Our grading system is not based on a certain numeric variable and is not validated. With no doubt further research is needed to establish the measures of GI function that could be used in a reproducible manner for grading GI function. At present, the descriptions of the grades of AGI are complicated and the same grade of AGI may have different clinical expressions. It is likely that the score will in some extent be dependent on the treatment applied. In fact, other organ dysfunction scores (e.g. SOFA score) have also been developed first, and only validated afterwards. Moreover, the cardiovascular sub-score of SOFA [13], known to be the most performing among all the sub-scores, is defined as a mean arterial pressure and the usage/dosage of vasoactive/inotropic agents, where the last part is clearly dependent on the local treatment traditions.

Despite the many well-known limitations which have been restraining the development in this area for so long, we need to move forward, and we suggest to start with the definitions proposed in this paper.

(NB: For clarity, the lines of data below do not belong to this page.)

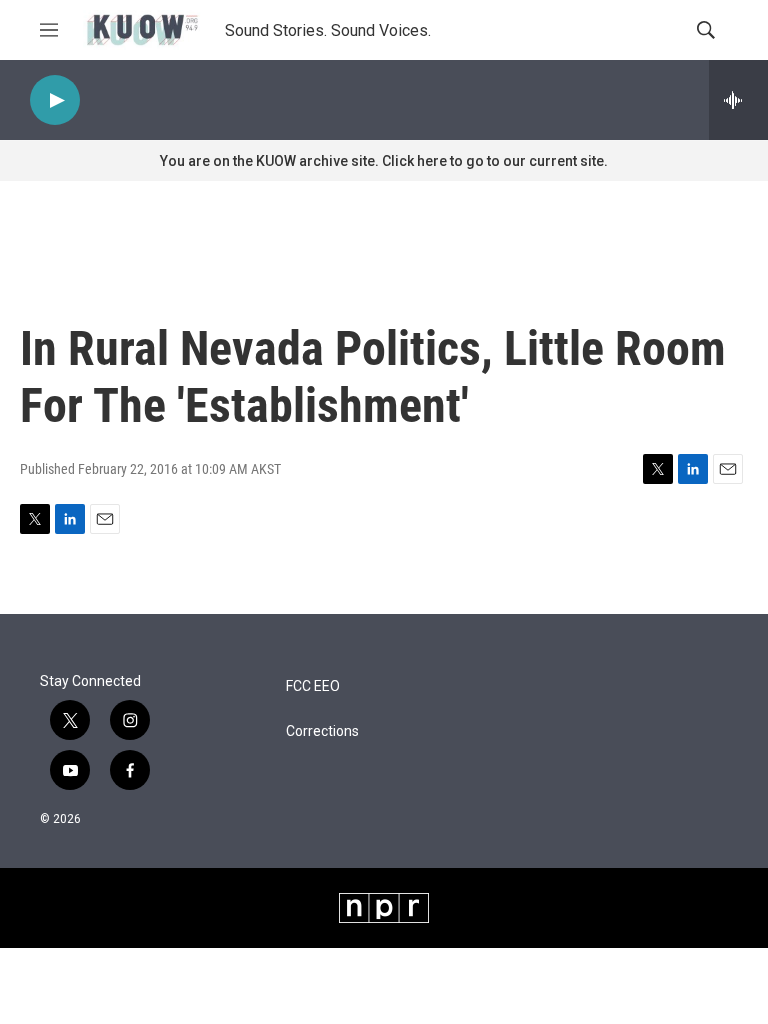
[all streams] (738, 100)
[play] (55, 100)
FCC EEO (313, 686)
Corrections (322, 731)
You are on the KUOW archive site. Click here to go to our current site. (384, 161)
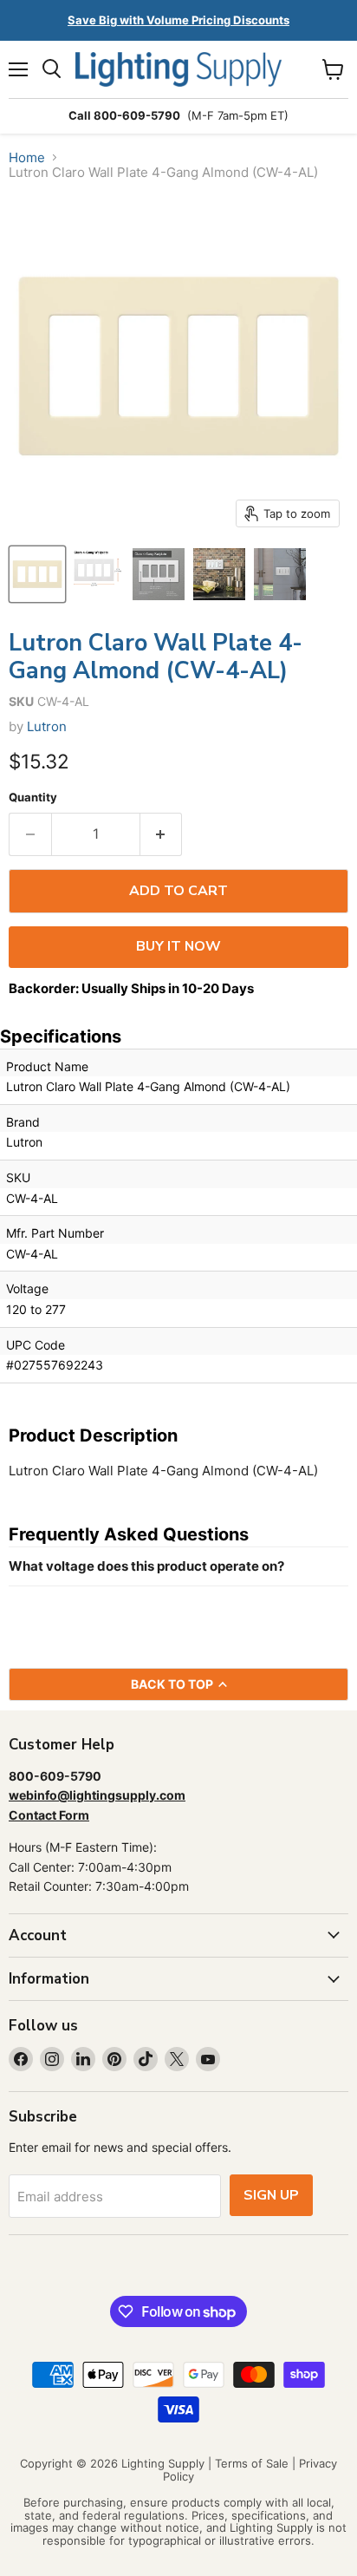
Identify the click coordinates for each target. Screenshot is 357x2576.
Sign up (271, 2195)
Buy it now (178, 946)
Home (27, 157)
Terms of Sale (252, 2463)
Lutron (47, 726)
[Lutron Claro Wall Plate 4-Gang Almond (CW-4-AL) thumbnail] (37, 574)
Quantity (33, 797)
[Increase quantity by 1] (161, 834)
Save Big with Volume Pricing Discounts (178, 20)
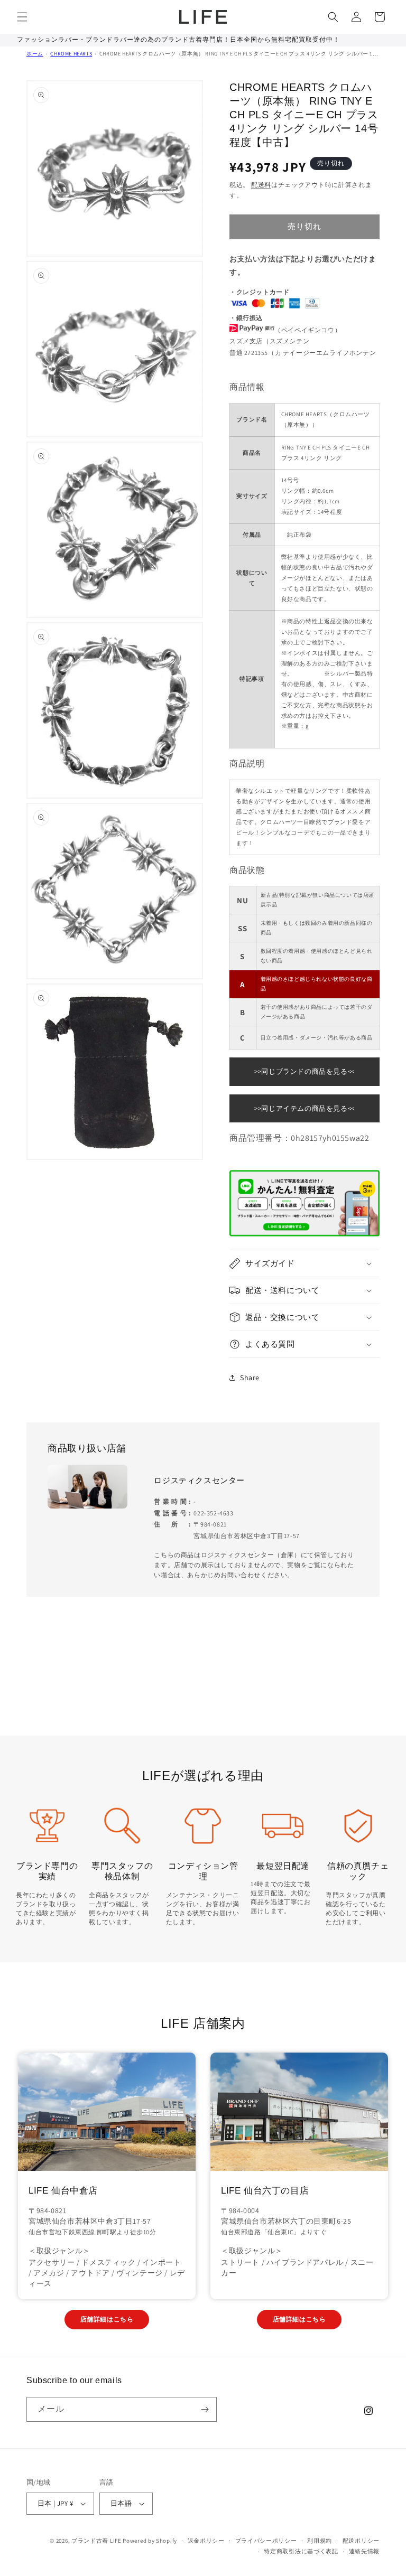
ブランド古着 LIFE (96, 2540)
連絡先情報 (364, 2551)
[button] (22, 17)
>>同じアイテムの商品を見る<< (304, 1108)
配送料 (261, 185)
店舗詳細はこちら (107, 2319)
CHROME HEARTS (71, 53)
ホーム (34, 53)
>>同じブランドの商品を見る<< (304, 1071)
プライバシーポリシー (266, 2540)
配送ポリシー (361, 2540)
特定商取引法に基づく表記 (301, 2551)
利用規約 (319, 2540)
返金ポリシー (206, 2540)
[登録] (204, 2409)
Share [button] (250, 1377)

The terminology and definitions provided herein should allow better clinical communication as well as comparison between future studies. Defining the specific variables is the first step in a process towards better knowledge in this area. We propose a definition of acute gastrointestinal injury (AGI) with four grades of severity. AGI grade I stands for a self-limiting condition with increased risk of developing GI dysfunction or failure; AGI grade II (GI dysfunction) is a condition requiring interventions to restore GI function; AGI grade III (GI failure) is a condition when GI function cannot be restored with interventions; and AGI grade IV is dramatically manifesting GI failure, which is immediately life-threatening.

The WGAP of ESICM suggests using the proposed definitions until the results of a broader consensus are available. We encourage research to define explicit characteristics of GI function in critically ill patients.